So what are your picks for the year’s best and why?

All hail the “Idiot box”: my top 5 favourite TV shows of 2012


I know.

You’re thinking to yourself how on earth did I choose just five – five I tell you! Just five – TV shows to be deemed the favourites in a year where you couldn’t move for high quality sitcoms and dramas?

How did I have the guts to go all Sophie’s Choice on this vast amount of brilliant television and not feel deep recoiling guilt that will haunt all my waking days and …

The answer … the answer dear readers is that I looked deep within myself and after wondering how I could possibly eat so many brownies in one sitting, I then considered carefully and with Tibetan monk-like calm, which shows I had actually looked forward to seeing, to the point where I would rush home to make sure they were safe on the PVR?

Once I was in that frame of mind, picking just five was marginally easier.

Just marginally.

And here they are …




The Walking Dead (image via


Right so you probably saw this choice coming a mile off.

(Unlike some of our hapless survivors who don’t see the zombie ambling behind them till it’s too late.)

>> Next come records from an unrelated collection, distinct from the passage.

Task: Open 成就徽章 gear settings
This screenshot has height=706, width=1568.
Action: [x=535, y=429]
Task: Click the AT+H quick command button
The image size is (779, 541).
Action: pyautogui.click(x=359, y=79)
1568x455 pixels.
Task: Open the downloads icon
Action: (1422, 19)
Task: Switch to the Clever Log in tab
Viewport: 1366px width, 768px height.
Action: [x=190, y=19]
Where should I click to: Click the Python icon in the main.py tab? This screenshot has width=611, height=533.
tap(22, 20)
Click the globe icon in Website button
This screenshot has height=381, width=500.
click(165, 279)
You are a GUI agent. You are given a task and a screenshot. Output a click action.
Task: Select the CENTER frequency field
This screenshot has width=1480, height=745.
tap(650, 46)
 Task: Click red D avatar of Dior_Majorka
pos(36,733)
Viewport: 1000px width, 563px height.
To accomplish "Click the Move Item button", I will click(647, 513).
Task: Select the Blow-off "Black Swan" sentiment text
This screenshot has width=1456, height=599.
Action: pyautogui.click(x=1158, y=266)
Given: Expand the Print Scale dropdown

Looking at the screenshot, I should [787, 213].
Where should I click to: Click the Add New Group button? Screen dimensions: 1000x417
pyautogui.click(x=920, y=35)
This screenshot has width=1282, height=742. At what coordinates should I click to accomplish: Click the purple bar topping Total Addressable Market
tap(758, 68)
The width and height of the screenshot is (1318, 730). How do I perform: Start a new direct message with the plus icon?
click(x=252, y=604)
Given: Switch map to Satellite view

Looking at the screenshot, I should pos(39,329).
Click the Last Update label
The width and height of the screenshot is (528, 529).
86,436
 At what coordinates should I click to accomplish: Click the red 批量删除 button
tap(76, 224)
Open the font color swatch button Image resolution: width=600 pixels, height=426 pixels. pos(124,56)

It makes the list not simply because it is grade A drama that challenges, entertains and engages week after week, and not just due to its stellar cast and top notch direction, but also due to the fact that it is a show that went from can’t-watch-zombies-freak-me-out to must-see-TV in a matter of weeks once I finally watched an episode … and then three … and then them all.

As good an indication as any that it has totally got under my viewing skin is the fact that I am counting down the days till February 2013 when it starts again.

Trust me, though I follow and enjoy a lot of shows, that doesn’t often happen.

Even so, I don’t think I will having zombies over to dinner any time soon …

* Here’s a beautiful rendition of the show’s theme music from YouTube user, ShiftYoungAdults.





Once Upon a Time (


Grimm (image via


OK I know.

I am cheating a little here but if I can’t bend the rules a little on my own blog, then where can I?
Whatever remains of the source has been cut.